Exercise requirements
Set every record down again, exactly and completely.

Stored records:
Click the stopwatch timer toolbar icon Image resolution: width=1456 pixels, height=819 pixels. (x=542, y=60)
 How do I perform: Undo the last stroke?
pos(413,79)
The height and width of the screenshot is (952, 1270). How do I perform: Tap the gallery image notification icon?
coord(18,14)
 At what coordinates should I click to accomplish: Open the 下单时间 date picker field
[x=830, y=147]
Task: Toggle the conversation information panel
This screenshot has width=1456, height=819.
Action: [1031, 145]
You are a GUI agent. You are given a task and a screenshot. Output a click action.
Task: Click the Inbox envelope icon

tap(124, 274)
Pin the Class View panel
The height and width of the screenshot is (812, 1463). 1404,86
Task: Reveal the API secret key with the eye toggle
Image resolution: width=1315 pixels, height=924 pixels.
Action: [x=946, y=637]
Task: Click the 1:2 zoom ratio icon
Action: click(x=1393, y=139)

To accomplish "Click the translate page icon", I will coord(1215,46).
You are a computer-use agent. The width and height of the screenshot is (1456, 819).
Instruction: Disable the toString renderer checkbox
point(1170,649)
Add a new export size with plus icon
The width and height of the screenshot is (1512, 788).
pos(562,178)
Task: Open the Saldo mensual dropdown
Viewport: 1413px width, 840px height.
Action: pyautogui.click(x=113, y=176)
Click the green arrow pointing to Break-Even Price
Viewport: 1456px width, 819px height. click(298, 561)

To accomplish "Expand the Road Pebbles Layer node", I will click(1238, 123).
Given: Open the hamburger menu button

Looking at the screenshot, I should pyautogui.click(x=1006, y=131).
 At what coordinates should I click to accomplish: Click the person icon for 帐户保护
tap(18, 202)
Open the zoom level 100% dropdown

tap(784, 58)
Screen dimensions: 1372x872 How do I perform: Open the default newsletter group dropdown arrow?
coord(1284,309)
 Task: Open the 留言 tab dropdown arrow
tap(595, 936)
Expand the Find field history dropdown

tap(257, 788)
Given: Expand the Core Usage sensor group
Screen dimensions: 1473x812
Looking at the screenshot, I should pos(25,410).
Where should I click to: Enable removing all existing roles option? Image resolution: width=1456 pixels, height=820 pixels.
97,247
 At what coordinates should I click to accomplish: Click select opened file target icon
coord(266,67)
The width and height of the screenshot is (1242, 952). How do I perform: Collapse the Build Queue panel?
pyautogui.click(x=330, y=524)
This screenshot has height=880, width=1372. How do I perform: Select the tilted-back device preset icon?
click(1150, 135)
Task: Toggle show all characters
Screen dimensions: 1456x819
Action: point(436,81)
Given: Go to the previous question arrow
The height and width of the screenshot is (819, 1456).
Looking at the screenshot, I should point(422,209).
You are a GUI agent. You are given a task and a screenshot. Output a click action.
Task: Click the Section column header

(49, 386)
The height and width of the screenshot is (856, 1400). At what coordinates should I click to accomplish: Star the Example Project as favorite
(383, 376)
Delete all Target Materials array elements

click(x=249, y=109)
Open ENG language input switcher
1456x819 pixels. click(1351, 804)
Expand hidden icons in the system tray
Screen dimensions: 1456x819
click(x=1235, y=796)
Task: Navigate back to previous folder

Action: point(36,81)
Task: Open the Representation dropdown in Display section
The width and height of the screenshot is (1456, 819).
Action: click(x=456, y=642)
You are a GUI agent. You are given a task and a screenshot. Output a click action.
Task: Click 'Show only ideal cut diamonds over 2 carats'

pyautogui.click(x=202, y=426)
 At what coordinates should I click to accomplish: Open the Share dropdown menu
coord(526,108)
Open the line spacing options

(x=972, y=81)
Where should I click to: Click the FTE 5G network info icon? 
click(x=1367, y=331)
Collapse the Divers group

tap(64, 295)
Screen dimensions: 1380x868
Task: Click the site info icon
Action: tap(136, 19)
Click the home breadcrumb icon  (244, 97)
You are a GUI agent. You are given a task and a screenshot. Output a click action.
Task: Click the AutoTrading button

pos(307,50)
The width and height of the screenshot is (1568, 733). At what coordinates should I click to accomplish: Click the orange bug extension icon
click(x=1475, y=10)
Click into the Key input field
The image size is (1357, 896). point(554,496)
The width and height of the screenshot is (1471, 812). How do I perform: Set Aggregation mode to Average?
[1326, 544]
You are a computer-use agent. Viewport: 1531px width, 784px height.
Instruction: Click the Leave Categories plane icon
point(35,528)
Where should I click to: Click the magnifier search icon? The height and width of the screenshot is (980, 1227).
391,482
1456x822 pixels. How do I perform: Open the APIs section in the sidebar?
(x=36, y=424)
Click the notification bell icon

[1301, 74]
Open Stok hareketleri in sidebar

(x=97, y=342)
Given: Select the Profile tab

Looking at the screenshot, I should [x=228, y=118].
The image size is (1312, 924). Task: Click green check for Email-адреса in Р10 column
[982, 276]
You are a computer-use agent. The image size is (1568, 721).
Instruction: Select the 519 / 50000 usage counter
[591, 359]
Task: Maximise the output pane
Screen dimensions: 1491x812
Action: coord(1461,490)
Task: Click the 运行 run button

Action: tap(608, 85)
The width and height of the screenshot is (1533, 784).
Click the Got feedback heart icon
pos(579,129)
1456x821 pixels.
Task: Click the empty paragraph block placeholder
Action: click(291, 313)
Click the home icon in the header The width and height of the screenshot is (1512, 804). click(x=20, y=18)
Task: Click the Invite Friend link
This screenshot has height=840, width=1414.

Result
Click the stopwatch timer toolbar icon Image resolution: width=1456 pixels, height=819 pixels. (x=542, y=60)
 How do I perform: Undo the last stroke?
pos(413,79)
The height and width of the screenshot is (952, 1270). How do I perform: Tap the gallery image notification icon?
coord(18,14)
 At what coordinates should I click to accomplish: Open the 下单时间 date picker field
[x=830, y=147]
Task: Toggle the conversation information panel
This screenshot has width=1456, height=819.
Action: [1031, 145]
You are a GUI agent. You are given a task and a screenshot. Output a click action.
Task: Click the Inbox envelope icon

tap(124, 274)
Pin the Class View panel
The height and width of the screenshot is (812, 1463). 1404,86
Task: Reveal the API secret key with the eye toggle
Image resolution: width=1315 pixels, height=924 pixels.
Action: [x=946, y=637]
Task: Click the 1:2 zoom ratio icon
Action: click(x=1393, y=139)

To accomplish "Click the translate page icon", I will coord(1215,46).
You are a computer-use agent. The width and height of the screenshot is (1456, 819).
Instruction: Disable the toString renderer checkbox
point(1170,649)
Add a new export size with plus icon
The width and height of the screenshot is (1512, 788).
pos(562,178)
Task: Open the Saldo mensual dropdown
Viewport: 1413px width, 840px height.
Action: pyautogui.click(x=113, y=176)
Click the green arrow pointing to Break-Even Price
Viewport: 1456px width, 819px height. click(298, 561)

To accomplish "Expand the Road Pebbles Layer node", I will click(1238, 123).
Given: Open the hamburger menu button

Looking at the screenshot, I should pyautogui.click(x=1006, y=131).
 At what coordinates should I click to accomplish: Click the person icon for 帐户保护
tap(18, 202)
Open the zoom level 100% dropdown

tap(784, 58)
Screen dimensions: 1372x872 How do I perform: Open the default newsletter group dropdown arrow?
coord(1284,309)
 Task: Open the 留言 tab dropdown arrow
tap(595, 936)
Expand the Find field history dropdown

tap(257, 788)
Given: Expand the Core Usage sensor group
Screen dimensions: 1473x812
Looking at the screenshot, I should pos(25,410).
Where should I click to: Enable removing all existing roles option? Image resolution: width=1456 pixels, height=820 pixels.
97,247
 At what coordinates should I click to accomplish: Click select opened file target icon
coord(266,67)
The width and height of the screenshot is (1242, 952). How do I perform: Collapse the Build Queue panel?
pyautogui.click(x=330, y=524)
This screenshot has height=880, width=1372. How do I perform: Select the tilted-back device preset icon?
click(1150, 135)
Task: Toggle show all characters
Screen dimensions: 1456x819
Action: point(436,81)
Given: Go to the previous question arrow
The height and width of the screenshot is (819, 1456).
Looking at the screenshot, I should point(422,209).
You are a GUI agent. You are given a task and a screenshot. Output a click action.
Task: Click the Section column header

(49, 386)
The height and width of the screenshot is (856, 1400). At what coordinates should I click to accomplish: Star the Example Project as favorite
(383, 376)
Delete all Target Materials array elements

click(x=249, y=109)
Open ENG language input switcher
1456x819 pixels. click(1351, 804)
Expand hidden icons in the system tray
Screen dimensions: 1456x819
click(x=1235, y=796)
Task: Navigate back to previous folder

Action: point(36,81)
Task: Open the Representation dropdown in Display section
The width and height of the screenshot is (1456, 819).
Action: click(x=456, y=642)
You are a GUI agent. You are given a task and a screenshot. Output a click action.
Task: Click 'Show only ideal cut diamonds over 2 carats'

pyautogui.click(x=202, y=426)
 At what coordinates should I click to accomplish: Open the Share dropdown menu
coord(526,108)
Open the line spacing options

(x=972, y=81)
Where should I click to: Click the FTE 5G network info icon? 
click(x=1367, y=331)
Collapse the Divers group

tap(64, 295)
Screen dimensions: 1380x868
Task: Click the site info icon
Action: tap(136, 19)
Click the home breadcrumb icon  (244, 97)
You are a GUI agent. You are given a task and a screenshot. Output a click action.
Task: Click the AutoTrading button

pos(307,50)
The width and height of the screenshot is (1568, 733). At what coordinates should I click to accomplish: Click the orange bug extension icon
click(x=1475, y=10)
Click into the Key input field
The image size is (1357, 896). point(554,496)
The width and height of the screenshot is (1471, 812). How do I perform: Set Aggregation mode to Average?
[1326, 544]
You are a computer-use agent. Viewport: 1531px width, 784px height.
Instruction: Click the Leave Categories plane icon
point(35,528)
Where should I click to: Click the magnifier search icon? The height and width of the screenshot is (980, 1227).
391,482
1456x822 pixels. How do I perform: Open the APIs section in the sidebar?
(x=36, y=424)
Click the notification bell icon

[1301, 74]
Open Stok hareketleri in sidebar

(x=97, y=342)
Given: Select the Profile tab

Looking at the screenshot, I should [x=228, y=118].
The image size is (1312, 924). Task: Click green check for Email-адреса in Р10 column
[982, 276]
You are a computer-use agent. The image size is (1568, 721).
Instruction: Select the 519 / 50000 usage counter
[591, 359]
Task: Maximise the output pane
Screen dimensions: 1491x812
Action: coord(1461,490)
Task: Click the 运行 run button

Action: tap(608, 85)
The width and height of the screenshot is (1533, 784).
Click the Got feedback heart icon
pos(579,129)
1456x821 pixels.
Task: Click the empty paragraph block placeholder
Action: click(291, 313)
Click the home icon in the header The width and height of the screenshot is (1512, 804). click(x=20, y=18)
Task: Click the Invite Friend link
This screenshot has height=840, width=1414.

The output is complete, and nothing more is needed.